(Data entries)
--- BEGIN ---

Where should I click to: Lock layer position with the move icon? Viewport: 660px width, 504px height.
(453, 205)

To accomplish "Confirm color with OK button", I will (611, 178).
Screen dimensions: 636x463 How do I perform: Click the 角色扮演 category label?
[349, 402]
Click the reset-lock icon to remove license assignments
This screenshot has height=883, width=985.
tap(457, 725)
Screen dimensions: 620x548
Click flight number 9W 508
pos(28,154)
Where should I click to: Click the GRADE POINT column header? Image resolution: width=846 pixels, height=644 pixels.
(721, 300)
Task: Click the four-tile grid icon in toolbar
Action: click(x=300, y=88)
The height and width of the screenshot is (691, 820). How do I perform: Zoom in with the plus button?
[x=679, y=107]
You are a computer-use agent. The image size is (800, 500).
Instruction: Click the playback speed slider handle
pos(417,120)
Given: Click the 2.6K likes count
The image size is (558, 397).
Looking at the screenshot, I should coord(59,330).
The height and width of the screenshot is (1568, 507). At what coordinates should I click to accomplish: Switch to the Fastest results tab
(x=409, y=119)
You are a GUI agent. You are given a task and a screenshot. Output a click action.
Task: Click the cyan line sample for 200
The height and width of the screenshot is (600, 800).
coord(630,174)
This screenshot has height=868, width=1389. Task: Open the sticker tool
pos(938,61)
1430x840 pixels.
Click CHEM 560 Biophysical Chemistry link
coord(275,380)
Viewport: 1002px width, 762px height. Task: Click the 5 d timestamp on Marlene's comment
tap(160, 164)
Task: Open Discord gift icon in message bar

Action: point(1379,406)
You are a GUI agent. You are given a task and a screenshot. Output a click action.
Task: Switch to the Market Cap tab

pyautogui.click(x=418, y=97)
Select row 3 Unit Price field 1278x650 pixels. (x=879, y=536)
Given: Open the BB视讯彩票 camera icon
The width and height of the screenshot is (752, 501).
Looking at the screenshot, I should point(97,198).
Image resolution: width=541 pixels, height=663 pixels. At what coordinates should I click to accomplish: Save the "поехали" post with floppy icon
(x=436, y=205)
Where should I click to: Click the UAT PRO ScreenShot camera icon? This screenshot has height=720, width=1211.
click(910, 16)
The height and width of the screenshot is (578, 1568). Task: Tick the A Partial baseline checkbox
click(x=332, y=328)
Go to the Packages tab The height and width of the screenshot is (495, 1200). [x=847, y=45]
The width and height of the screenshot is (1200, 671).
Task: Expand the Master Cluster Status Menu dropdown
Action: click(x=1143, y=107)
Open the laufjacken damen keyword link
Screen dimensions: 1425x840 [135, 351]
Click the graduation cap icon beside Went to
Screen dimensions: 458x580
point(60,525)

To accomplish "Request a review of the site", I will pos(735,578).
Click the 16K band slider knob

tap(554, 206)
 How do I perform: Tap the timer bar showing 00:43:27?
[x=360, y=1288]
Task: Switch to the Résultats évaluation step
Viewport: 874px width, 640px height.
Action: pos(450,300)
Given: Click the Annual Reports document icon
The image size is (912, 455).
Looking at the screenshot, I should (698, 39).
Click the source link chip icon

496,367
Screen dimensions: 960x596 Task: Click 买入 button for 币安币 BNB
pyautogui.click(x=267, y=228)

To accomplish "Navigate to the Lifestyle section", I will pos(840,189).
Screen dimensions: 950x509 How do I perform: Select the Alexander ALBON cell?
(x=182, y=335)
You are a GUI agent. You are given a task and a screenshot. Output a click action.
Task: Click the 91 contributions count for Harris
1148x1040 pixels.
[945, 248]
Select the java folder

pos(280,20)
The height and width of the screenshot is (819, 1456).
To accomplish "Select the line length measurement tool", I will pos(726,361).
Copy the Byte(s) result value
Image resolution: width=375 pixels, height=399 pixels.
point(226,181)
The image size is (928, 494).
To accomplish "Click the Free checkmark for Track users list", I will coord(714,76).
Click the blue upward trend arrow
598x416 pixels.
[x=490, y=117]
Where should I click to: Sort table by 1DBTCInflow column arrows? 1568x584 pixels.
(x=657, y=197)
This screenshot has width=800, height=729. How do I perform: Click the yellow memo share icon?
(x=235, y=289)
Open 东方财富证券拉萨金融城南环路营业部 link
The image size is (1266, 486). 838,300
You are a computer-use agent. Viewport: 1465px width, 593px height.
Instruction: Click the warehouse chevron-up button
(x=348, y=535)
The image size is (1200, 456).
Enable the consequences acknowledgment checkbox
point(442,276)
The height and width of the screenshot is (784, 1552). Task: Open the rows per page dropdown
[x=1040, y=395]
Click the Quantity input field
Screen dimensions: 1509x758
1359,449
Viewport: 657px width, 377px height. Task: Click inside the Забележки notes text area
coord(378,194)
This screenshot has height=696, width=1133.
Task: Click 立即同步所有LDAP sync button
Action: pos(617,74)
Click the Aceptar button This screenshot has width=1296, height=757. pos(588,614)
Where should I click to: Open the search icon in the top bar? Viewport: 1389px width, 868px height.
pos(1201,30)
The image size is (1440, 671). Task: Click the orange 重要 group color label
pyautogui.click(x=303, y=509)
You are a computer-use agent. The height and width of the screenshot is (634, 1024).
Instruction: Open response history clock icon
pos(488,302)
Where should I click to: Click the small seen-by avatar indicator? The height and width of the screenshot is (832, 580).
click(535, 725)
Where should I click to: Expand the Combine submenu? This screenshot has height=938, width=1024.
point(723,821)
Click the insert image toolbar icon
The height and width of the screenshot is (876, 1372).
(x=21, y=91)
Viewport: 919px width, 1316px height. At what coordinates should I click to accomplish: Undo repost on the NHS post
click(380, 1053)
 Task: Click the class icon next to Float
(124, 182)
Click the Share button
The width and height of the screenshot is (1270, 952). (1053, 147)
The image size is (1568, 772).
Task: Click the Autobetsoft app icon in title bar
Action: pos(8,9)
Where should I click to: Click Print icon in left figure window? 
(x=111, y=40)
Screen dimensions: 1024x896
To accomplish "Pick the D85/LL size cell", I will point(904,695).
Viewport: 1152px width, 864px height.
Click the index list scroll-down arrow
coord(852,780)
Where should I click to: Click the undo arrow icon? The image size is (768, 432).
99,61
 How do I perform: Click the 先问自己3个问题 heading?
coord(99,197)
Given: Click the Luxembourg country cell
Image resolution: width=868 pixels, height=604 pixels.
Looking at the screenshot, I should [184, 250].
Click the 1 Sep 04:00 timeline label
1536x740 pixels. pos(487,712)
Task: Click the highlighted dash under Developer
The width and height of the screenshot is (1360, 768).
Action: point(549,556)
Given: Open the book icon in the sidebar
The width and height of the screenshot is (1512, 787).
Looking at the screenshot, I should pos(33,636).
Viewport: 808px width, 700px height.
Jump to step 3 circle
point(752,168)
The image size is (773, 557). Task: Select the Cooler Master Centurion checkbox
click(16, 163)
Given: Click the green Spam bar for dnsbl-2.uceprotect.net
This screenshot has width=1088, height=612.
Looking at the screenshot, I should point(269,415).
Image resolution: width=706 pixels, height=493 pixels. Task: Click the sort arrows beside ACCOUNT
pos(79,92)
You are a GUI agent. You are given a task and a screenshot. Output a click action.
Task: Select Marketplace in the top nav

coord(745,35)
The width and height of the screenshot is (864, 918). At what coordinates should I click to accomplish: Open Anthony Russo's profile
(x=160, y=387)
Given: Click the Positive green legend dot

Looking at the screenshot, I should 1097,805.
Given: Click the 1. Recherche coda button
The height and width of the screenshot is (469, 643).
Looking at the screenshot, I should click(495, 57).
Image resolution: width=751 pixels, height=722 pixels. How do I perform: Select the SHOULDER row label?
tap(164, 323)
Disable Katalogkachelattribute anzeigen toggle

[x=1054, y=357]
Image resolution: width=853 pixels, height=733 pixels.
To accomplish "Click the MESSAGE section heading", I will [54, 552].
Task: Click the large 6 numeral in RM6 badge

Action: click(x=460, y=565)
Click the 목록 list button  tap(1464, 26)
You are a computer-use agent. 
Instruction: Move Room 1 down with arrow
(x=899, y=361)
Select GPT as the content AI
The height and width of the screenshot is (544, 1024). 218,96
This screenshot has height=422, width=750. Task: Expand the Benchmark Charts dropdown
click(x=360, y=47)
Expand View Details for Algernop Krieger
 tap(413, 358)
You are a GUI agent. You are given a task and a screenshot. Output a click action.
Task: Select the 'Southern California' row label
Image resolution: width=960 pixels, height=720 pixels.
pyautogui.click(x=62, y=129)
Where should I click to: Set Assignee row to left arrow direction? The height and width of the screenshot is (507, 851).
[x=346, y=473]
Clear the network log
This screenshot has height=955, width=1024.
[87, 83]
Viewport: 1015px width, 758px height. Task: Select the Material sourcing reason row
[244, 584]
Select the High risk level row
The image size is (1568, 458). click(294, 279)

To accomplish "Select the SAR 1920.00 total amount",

--- END ---

▶ Exercise details
Copy everything in the listing from the line that contains "Select row 3" down to the line that contains "click(x=332, y=328)", both of those lines included, with no changes.

▶ Task response
Select row 3 Unit Price field 1278x650 pixels. (x=879, y=536)
Given: Open the BB视讯彩票 camera icon
The width and height of the screenshot is (752, 501).
Looking at the screenshot, I should point(97,198).
Image resolution: width=541 pixels, height=663 pixels. At what coordinates should I click to accomplish: Save the "поехали" post with floppy icon
(x=436, y=205)
Where should I click to: Click the UAT PRO ScreenShot camera icon? This screenshot has height=720, width=1211.
click(910, 16)
The height and width of the screenshot is (578, 1568). Task: Tick the A Partial baseline checkbox
click(x=332, y=328)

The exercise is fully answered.